One could argue blogging is a bit like airing your dirty laundry for the world to see. And in a way, it is.
But I like to think that by being open, honest and real — while raising awareness that disordered eating issues are real (and not something that just “poof” come and/or go) — that I might make a difference in some small way.
And your e-mails and comments (good or bad) reinforce what I’m doing each day has meaning. Plus, blogotherapy is working in the sense that I’m now four months chew/spit free?!
While at the beginning I was hesitant about spilling too much about myself, I’ve definitely become more open as my blog has grown and I’ve become more intricately involved in the blogging community.
Today, my Twitter and Facebook accounts both show my blog’s URL and my photo is up there — you might even notice I did some “house cleaning” on the right sidebar. (You can follow me on Twitter if you’d like … I came out of an 8-month Twitter hibernation just yesterday).
I realize these moves set me up for people I might not necessarily want knowing about my issues to know about them … but as an advocate, and in the name of transparency … I feel it’s my responsibility to be as honest as I can. And that means putting myself out there, however uncomfortable it might be.
(For example, people here in Michigan didn’t know me heavy (i.e., most of my life) so my “issues” likely would make no sense to them, save for a handful of close friends who know my situation and have been super-supportive.)
Putting myself out there means signing my real name when I write a guest column. It means realizing that when I Google my name or Lissa10279, my Brazen Careerist and Twitter accounts — both of which mention my blog — appear right away … or realizing that if I Google “disordered eater,” I rank #1 …
I don’t necessarily want to be known as a “recovering disordered eater” forever, but I have branded myself this way online, for better or for worse, and it’s something to which I might always be susceptible … but that hopefully I have the tools now to not engage in those behaviors, even when anxiety strikes.
I’m certainly not perfect, and I still struggle with over-exercising and emotional eating on and off … but I am proud of the progress I’ve made thus far, and owe a lot of it to you.
I didn’t like having to come clean in a post, to admit I’d stumbled upon a pebble or two … but I’m too damn honest to not share slip-ups and they make me real. That would be disingenuous to me; it would serve no purpose … We all know recovery from any addiction or ailment is not a straight and narrow path. So I’ve tried to be as “real” as possible.
While I still don’t use names of my friends or family out of respect to them (though I will say “friend,” “sister,” “husband”), I’m out there. And once you start blogging, there’s really no going back.
Fortunately, I’ve had nothing but support from my loved ones, but I know many people who have had to keep anonymity on their blog because they feared anyone discovering them.
Now that I’ll be contributing to WeAreTheRealDeal.com, I realize this opens me up for more criticism … but more importantly, offers more opportunities to get my message out there and get a dialogue going.

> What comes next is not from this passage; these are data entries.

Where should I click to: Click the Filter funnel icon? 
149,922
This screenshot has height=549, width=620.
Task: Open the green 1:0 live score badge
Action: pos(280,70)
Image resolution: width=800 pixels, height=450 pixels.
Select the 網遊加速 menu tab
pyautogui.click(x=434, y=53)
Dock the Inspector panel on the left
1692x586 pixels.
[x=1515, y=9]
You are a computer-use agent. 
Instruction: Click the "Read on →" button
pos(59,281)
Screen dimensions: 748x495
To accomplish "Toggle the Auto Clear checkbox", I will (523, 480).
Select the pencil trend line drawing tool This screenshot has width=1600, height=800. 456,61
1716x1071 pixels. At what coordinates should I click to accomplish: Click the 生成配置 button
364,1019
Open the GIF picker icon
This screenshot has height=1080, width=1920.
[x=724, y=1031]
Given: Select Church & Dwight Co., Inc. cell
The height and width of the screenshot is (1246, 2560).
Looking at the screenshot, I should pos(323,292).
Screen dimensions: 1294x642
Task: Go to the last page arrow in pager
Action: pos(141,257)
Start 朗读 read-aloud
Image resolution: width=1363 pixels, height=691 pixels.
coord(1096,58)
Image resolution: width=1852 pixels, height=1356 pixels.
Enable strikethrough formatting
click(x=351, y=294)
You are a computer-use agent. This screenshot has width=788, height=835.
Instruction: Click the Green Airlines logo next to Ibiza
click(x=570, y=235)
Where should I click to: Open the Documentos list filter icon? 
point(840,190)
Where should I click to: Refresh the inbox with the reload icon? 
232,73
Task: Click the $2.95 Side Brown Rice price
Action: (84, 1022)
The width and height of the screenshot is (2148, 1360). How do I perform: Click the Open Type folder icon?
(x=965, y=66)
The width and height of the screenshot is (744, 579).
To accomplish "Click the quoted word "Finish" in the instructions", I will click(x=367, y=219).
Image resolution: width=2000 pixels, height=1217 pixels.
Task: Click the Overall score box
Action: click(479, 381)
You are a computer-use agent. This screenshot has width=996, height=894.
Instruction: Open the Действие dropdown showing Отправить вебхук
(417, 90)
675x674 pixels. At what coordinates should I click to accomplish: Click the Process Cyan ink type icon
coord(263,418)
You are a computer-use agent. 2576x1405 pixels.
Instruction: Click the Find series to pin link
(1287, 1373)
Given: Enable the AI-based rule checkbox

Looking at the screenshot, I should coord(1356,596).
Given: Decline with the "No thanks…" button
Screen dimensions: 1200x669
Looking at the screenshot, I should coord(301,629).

I’m really excited about it … and think it will be another positive step for me. Reading others’ opinions and broadening our reach as a collective group to incite and inspire change excites me. With varying opinions and various backgrounds, it’s going to be an interesting experiment … but one that could be life-changing.
And it’s something to which I’m thrilled to sign my name.
How about you? Do you blog anonymously? Are you comfortable with social media platforms or are you concerned about the risks being involved in them entails?